We can now prove the result for finite sets $X$ by induction on the number of points in $X$. We know the result holds for sets with at most two points. Now suppose that $X$ has $n$ points for some $n>2$ and that the result holds for all sets with at most $n-1$ points. 

We have $X=\{x_1,x_2,\dots,x_{n-1},x_n\,\}$, say, where the $x_i$ are distinct. Set $Y=\{x_1,x_2,\dots,x_{n-1}\,\}$ and, for each $\alpha \in A$, set 

\[y_\alpha=\sum_{x \in Y} f_\alpha(x) = \sum_{k=1}^{n-1} f_\alpha(x_k)\quad \textrm{and}\quad z_\alpha=f_\alpha(x_n)\,.\]

Then  we have

\[y_\alpha + z_\alpha = \sum_{x\in X} f_\alpha(x)\,.\]

By ($4'$) we have

\[\liminf_\alpha y_\alpha + \liminf_\alpha z_\alpha \leq \liminf_\alpha(y_\alpha+ z_\alpha) = \liminf_\alpha \sum_{x\in X} f_\alpha(x)\,.\tag{$5$}\]

By the inductive hypothesis (applied to $Y$) we have

\[\sum_{x\in Y}\liminf_\alpha f_\alpha(x) \leq \liminf_\alpha \sum_{x\in Y} f_\alpha(x) = \liminf_\alpha y_\alpha\,.\tag{$6$}\]

Finally we combine ($5$) and ($6$):

\[\begin{aligned}\sum_{x \in X} \liminf_\alpha f_\alpha(x) &= \sum_{x\in Y}\liminf_\alpha f_\alpha(x) + \liminf_\alpha f_\alpha(x_n)\\
&=\sum_{x\in Y}\liminf_\alpha f_\alpha(x) + \liminf_\alpha z_\alpha\\
&\leq \liminf_\alpha y_\alpha +\liminf_\alpha z_\alpha \leq \liminf_\alpha \sum_{x\in X} f_\alpha(x)\,.\end{aligned}\]

This proves the result when $X$ has $n$ points. The induction may proceed, and the result holds whenever the set $X$ is finite.

Note: We didn't really need to prove the case $n=2$ separately here, as it could have been proved as part of the main induction (as long as we have ($4'$) available). However I felt it was worth seeing that the case $n=2$ is essentially just a restatement of $(4')$.

Finally, as in Part IV, we prove the general case using the result for finite sets. This is essentially a repeat of what we did there, but written entirely in terms of sums.

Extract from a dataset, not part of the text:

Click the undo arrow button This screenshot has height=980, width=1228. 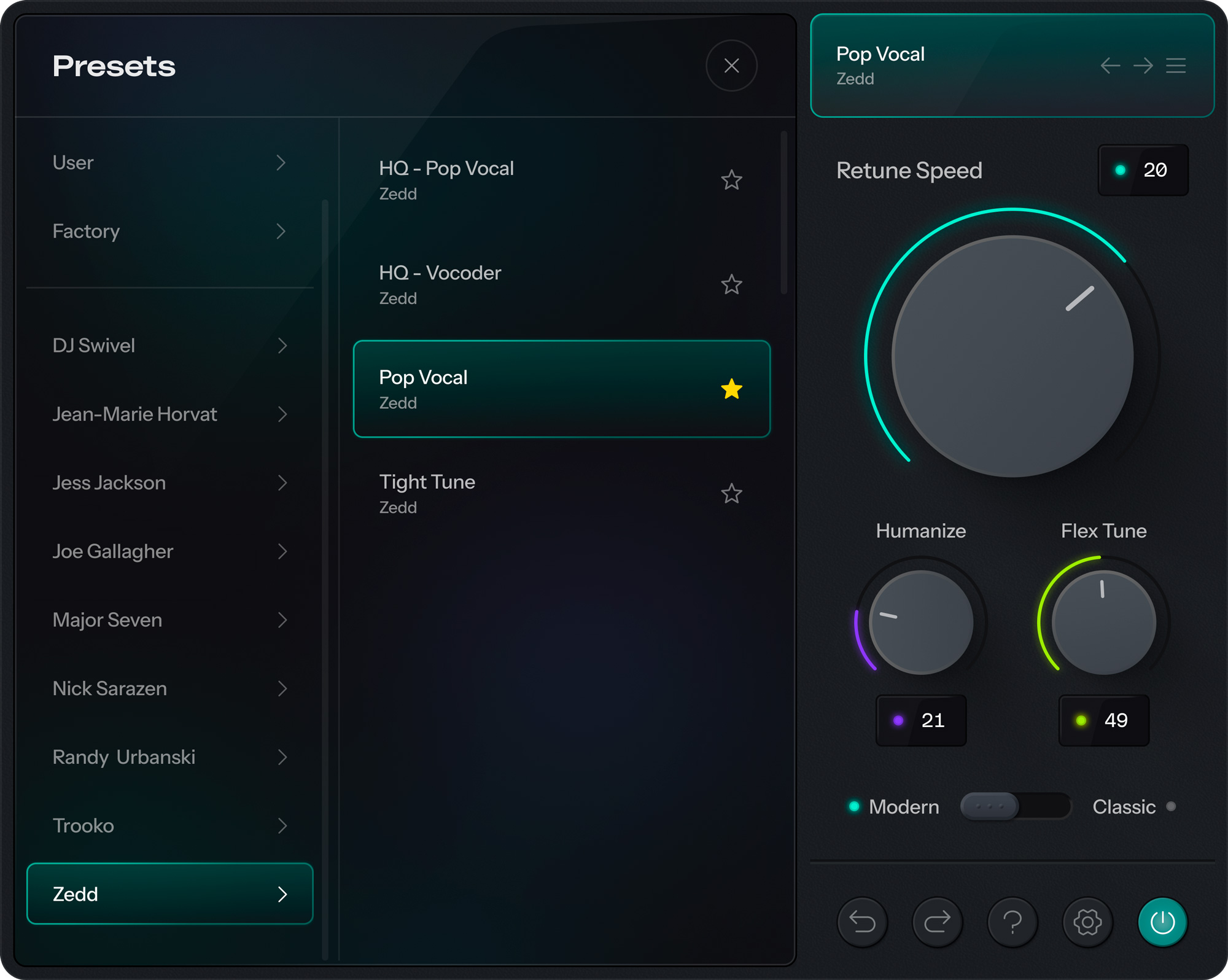point(862,921)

For convenience, here is what we are trying to prove again.

Let $X$ be a set (which may be uncountably infinite), and let $(f_\alpha)_{\alpha\in A}$ be a net of functions from $X$ to $[0,\infty]$ (as above). We wish to prove that

\[\sum_{x\in X} \liminf_\alpha f_\alpha(x) \leq \liminf_\alpha \sum_{x\in X} f_\alpha(x)\,.\tag{$*$}\]

To prove this, first set $\displaystyle L = \liminf_\alpha \sum_{x\in X} f_\alpha(x)$ (the right hand side of $(*)$), and set $f=\liminf_\alpha f_\alpha$ (i.e., the function $x \mapsto \liminf_\alpha f_\alpha(x)$). Then we can rewrite our target $(*)$ as 

\[\sum_{x \in X} f (x) \leq L\,.\tag{$**$}\]

We have already proved the result for finite sets, so for every finite set $K\subseteq X$, we have

\[\sum_{x \in K} f(x) \leq \liminf_\alpha \sum_{x \in K} f_\alpha(x)\,,\] and of course (using ($2$))

\[\liminf_\alpha \sum_{x \in K} f_\alpha(x) \leq \liminf_\alpha \sum_{x \in X} f_\alpha(x)=L. \]

So, for every finite subset $K$ of $X$, we have

\[\sum_{x \in K} f(x) \leq L\,.\]

Taking $\sup$ over all finite sets $K\subseteq X$  and applying $(1)$ gives us $(**)$,

\[\sum_{x \in X} f (x) \leq L\,,\] as required. $\quad\square$

I should really give lots of examples and some applications of Fatou's Lemma for sums and nets. (I have used this a lot when working with things like ordinal sequences of elements of Abstract Swiss Cheese space.) That is something for future posts!